Amazingly there is still no 100% satisfactory pipeline for assembling combined Illumina and 454 data de novo.
Here are the ways I know about:
1) Assemble 454 data on its own and correct with Illumina data
For example, Newbler for the 454 data. Then correct the resulting file with a mapping pipeline like Nesoni.
- Newbler still works best on 454 data
- Newbler scaffolder works pretty well with 454 PE data
- Corrects homopolymers/indel errors well
- Quite quick
- Newbler 2.6 has a handy gap filling mode (-scaffold on command line)
- Extra Illumina coverage won’t aid assembly contiguity (important if low-coverage 454 data)
- Won’t correct structural misassemblies in 454 assembly (although it may detect them)
2) Perform a hybrid assembly with MIRA
- Gives very reliable output
- Natively supports 454 and Illumina data at overlap stage
- Can view assembly in GAP4 and see 454 and Illumina reads, and quickly find problems
- Quite slow
- Memory hungry with lots of Illumina reads
- Will not scaffold using paired-end 454 data or mate-pair Illumina data, need to do this with BAMBUS, SSPACE or other
3) Perform a hybrid assembly with CLC Genomics Workbench
- Very quick
- Native support of SFF and FASTQ formats
- Closed source, closed methods – hard to know what it is doing
- Not many user-configurable parameters
- Does not support paired-end 454 data or mate-pair Illumina data to produce scaffolds
Included for completeness, I have not spent much time with these packages.
5) Assemble Illumina data and 454 data separately and combine with MINIMUS
- Reasonably quick
- Can use “best” assembler for each flavour of data
- Theoretically provides independent confirmation of each assembly
- When there are disagreements, which assembly is correct?
- Coverage not additive so unlikely to result in improved contiguity
- Can propagate misassemblies in either assembly
- Difficult to use with gapped scaffolds
6) Fake Sanger reads from 454 or Illumina assembly and feed to the other assembler
I really don’t like this approach as so much useful information is lost in the resulting assembly, so I haven’t tried it.
7) Local assembly of abundant paired-end data to fill 454 scaffolds
This is a useful complementary approach to the ones above – can use BGI’s GapCloser or IMAGE to try and fill gaps in scaffolds by using Illumina abundant paired-end data in conjunction with local assembly.
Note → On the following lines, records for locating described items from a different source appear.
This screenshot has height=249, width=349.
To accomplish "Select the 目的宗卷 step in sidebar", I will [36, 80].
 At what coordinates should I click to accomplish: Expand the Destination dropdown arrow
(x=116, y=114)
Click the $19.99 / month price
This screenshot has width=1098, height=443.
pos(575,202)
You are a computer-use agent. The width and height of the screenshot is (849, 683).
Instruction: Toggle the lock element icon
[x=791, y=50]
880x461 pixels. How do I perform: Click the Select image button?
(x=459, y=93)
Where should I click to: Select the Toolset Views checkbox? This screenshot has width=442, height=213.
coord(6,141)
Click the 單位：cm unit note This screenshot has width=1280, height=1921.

Update: 8) Newbler 2.6, incorporating FASTQ files
I can’t believe I forgot this, thanks to Anthony Underwood for reminding me.
Newbler 2.6 will now accept FASTQ files and so this may be a good option. I am going to have a play around with it and will post back my findings.
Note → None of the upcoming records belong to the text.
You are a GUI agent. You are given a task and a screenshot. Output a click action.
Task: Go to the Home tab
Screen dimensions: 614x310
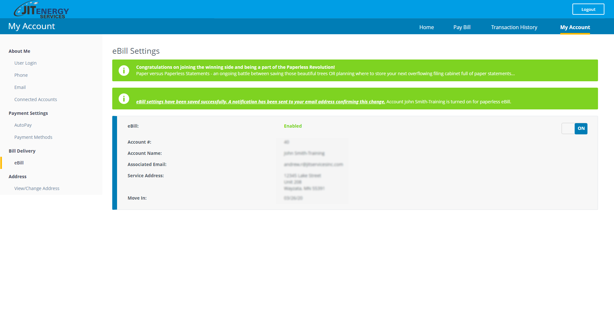point(426,27)
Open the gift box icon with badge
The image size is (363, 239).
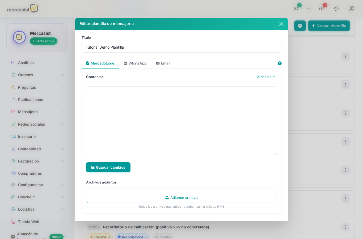(x=322, y=8)
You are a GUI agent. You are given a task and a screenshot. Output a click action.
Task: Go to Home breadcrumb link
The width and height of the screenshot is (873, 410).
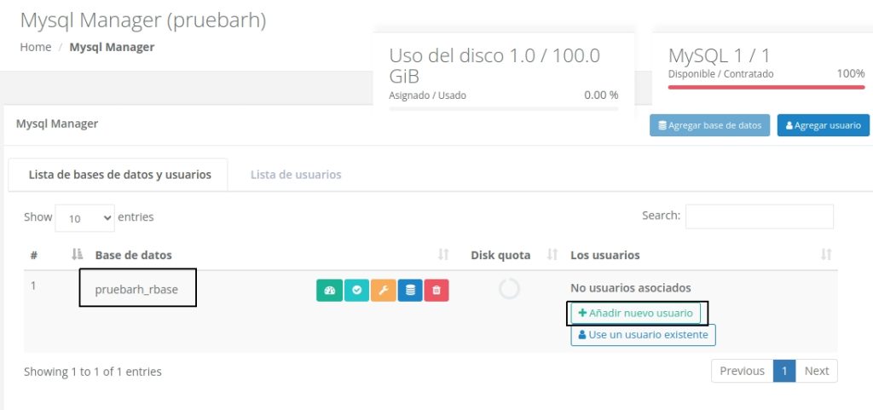pos(36,47)
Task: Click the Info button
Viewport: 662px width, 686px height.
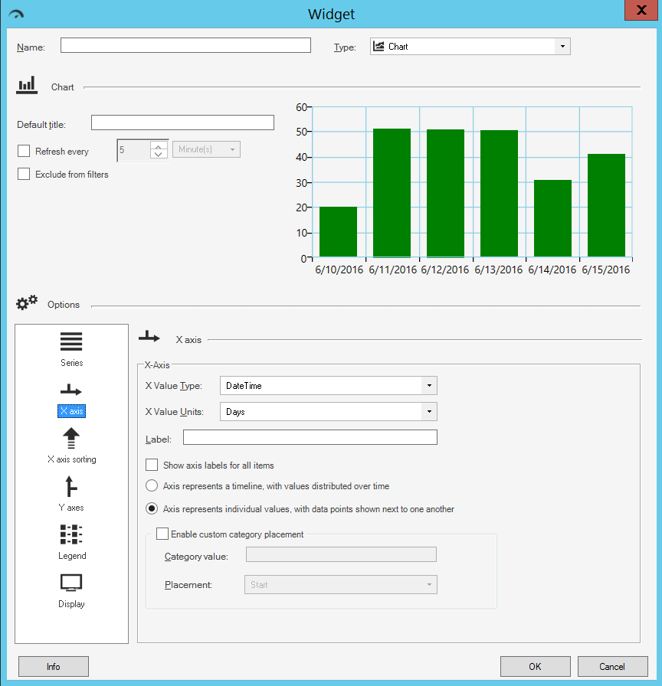Action: [x=53, y=666]
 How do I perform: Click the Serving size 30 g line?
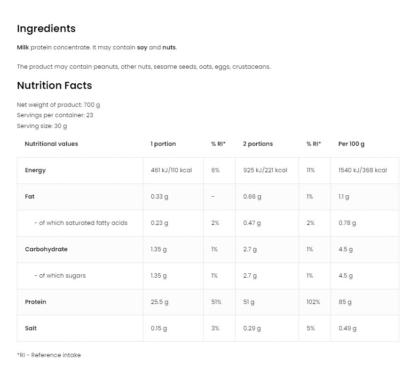click(42, 126)
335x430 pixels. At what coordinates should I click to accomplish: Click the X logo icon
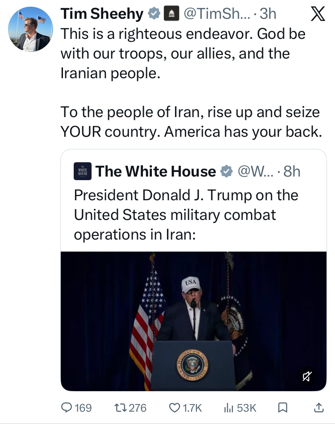coord(318,15)
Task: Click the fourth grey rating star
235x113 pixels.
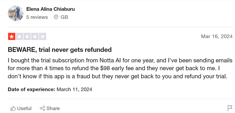Action: (35, 36)
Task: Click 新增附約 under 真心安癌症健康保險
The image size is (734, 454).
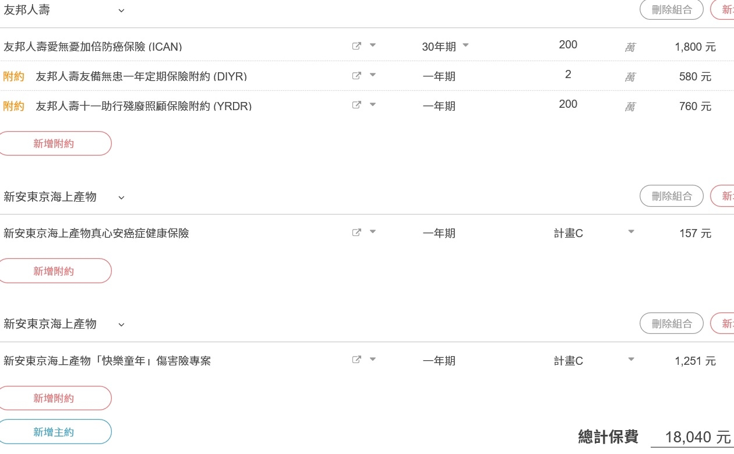Action: [x=54, y=271]
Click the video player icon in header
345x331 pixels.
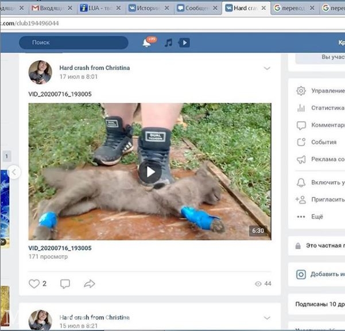(x=184, y=42)
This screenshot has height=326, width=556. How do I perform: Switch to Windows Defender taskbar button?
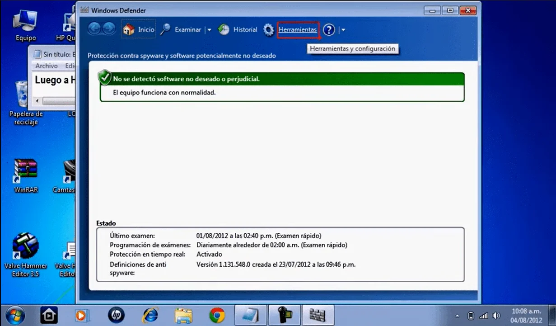pos(318,315)
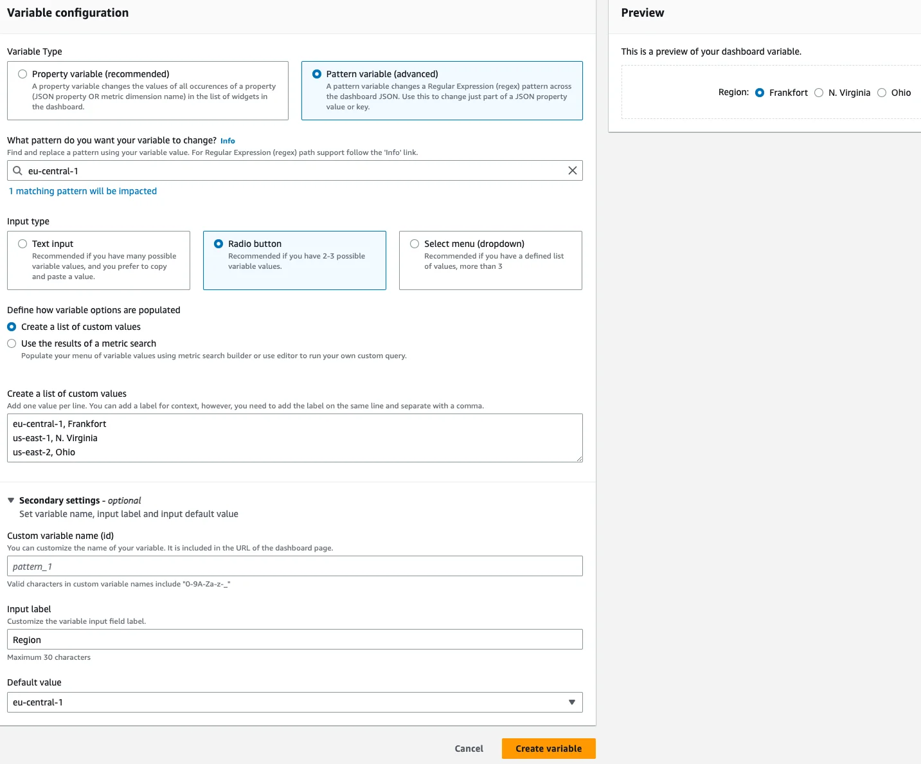Viewport: 921px width, 764px height.
Task: Click the magnifier icon in pattern field
Action: pos(18,170)
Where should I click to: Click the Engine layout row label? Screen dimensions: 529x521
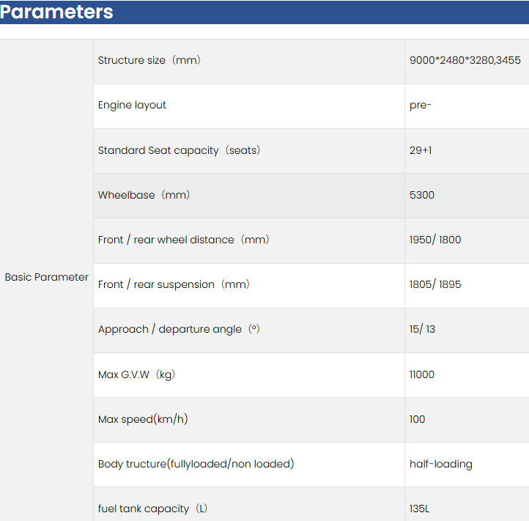[x=132, y=105]
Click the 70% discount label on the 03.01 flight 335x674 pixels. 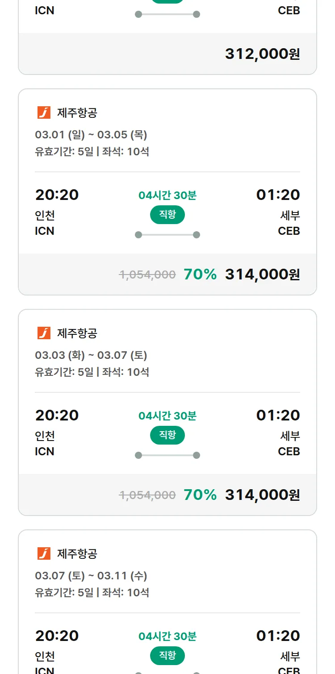200,275
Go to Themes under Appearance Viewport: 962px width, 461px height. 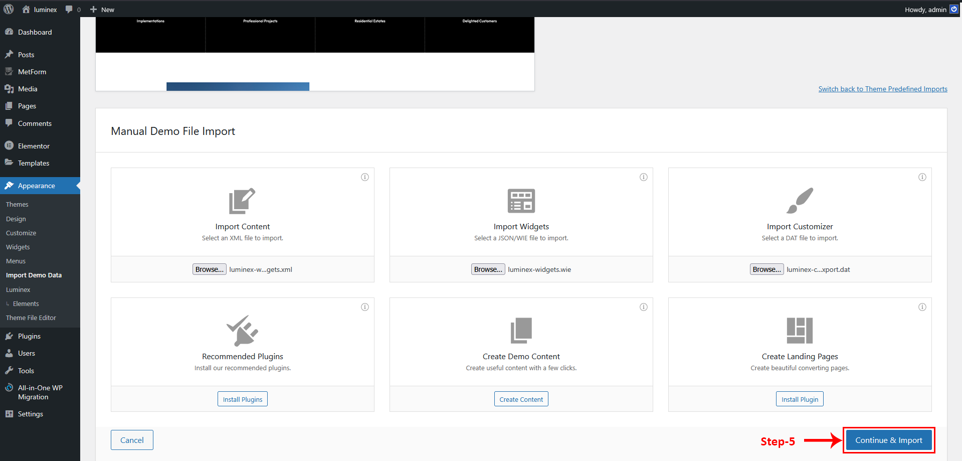coord(17,204)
I still think it’s surprising there is no definitive assembly solution that can use 454 and Illumina data of all flavours and produce reliable, error-corrected scaffolds. Please correct me if I’m wrong! Similar issues may apply to combining Illumina or SOLiD data with Ion Torrent, PacBio, etc.
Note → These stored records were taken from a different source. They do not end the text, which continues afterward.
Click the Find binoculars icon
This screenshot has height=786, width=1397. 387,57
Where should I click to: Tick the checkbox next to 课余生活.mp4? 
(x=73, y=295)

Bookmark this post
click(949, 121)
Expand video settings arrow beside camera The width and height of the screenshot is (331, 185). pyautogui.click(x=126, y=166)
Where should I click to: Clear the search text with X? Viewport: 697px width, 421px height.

Comments, corrections, feedback as always appreciated.
One issue here is that historically you use a fundamentally different approach for 454 data and Illumina data – the former uses overlap-layout-consensus and Illumina uses de Bruijn graphs. However it may be with the advent of longer Illumina reads 100-150bp and greater accuracy (particularly if you use a k-mer error correction approach) overlap-layout-consensus becomes an option with Illumina. Jared Simpson is experimenting with string graphs as an alternative to de Bruijn.